**GIVEN TASK**
Copy the material word for word, from the line with "Where should I" to the line with "Action: tap(476, 185)", including both of those lines. Omit the pictures.

**RECORDS FOR THIS EXERCISE**
####################
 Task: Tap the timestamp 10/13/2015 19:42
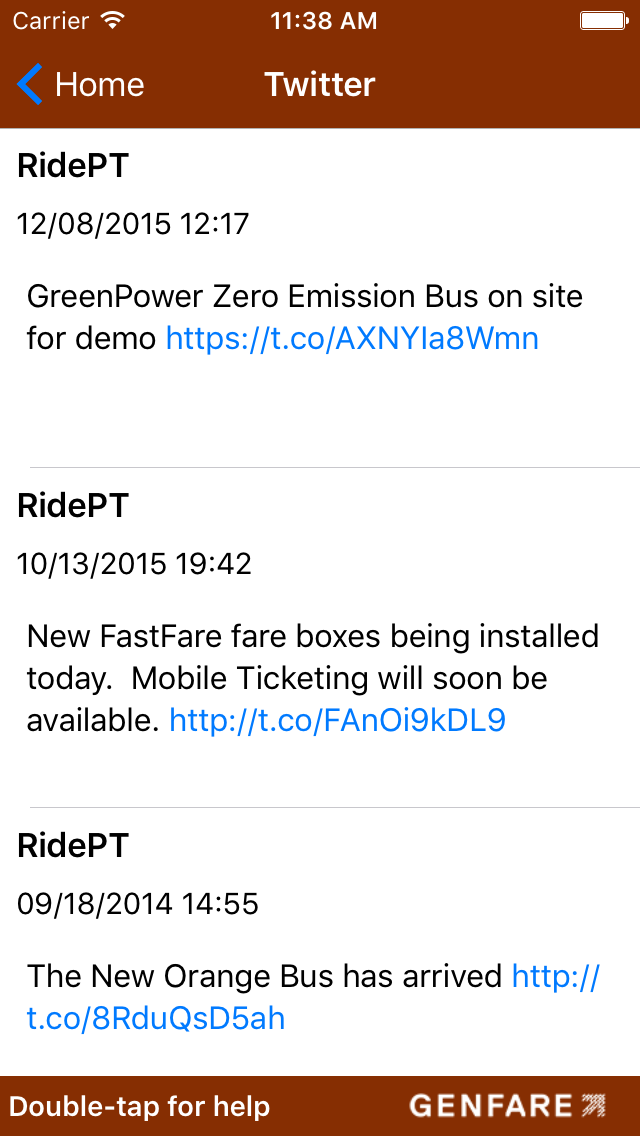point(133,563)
####################
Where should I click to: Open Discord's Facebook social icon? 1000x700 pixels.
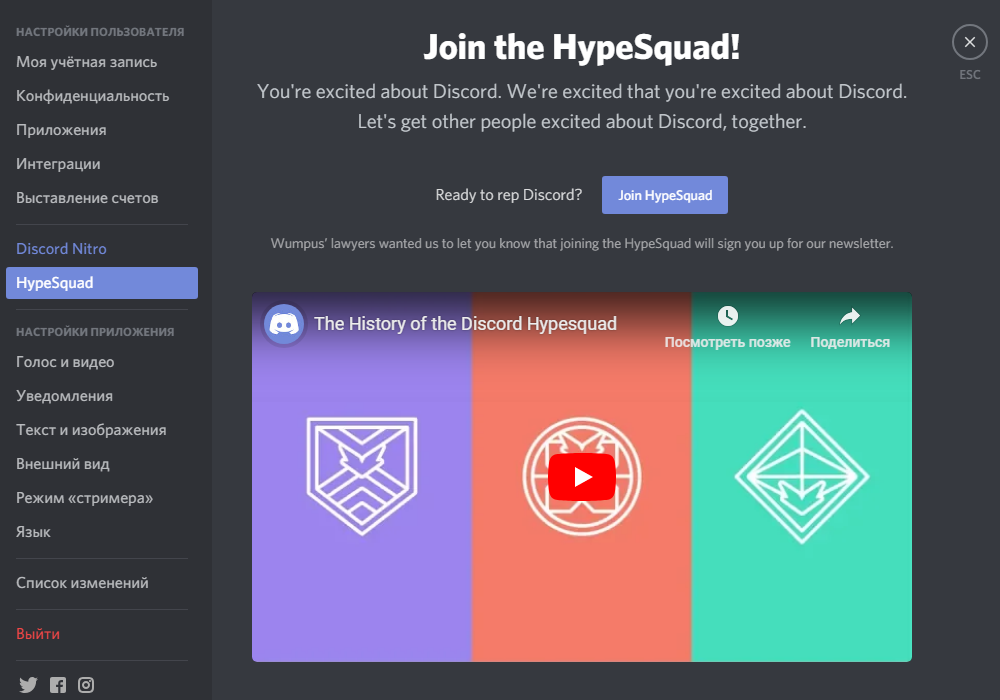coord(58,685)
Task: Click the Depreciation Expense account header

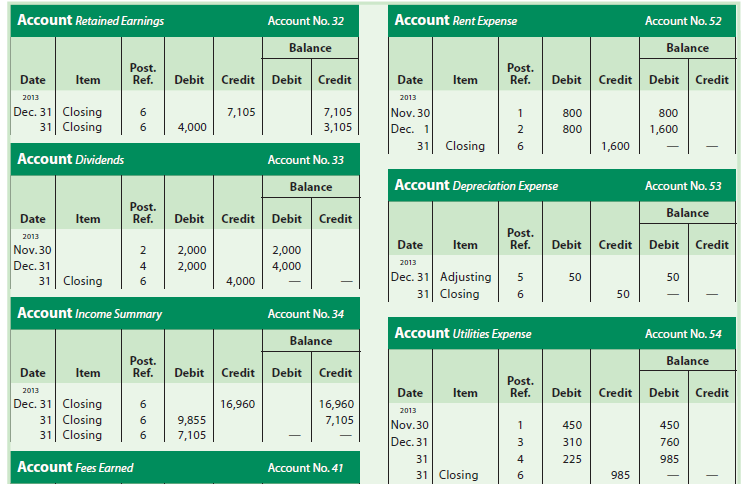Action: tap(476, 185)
####################
**RESULT**
Where should I click to: Open Discord's Facebook social icon? 1000x700 pixels.
coord(58,685)
Task: Click the Depreciation Expense account header

Action: tap(476, 185)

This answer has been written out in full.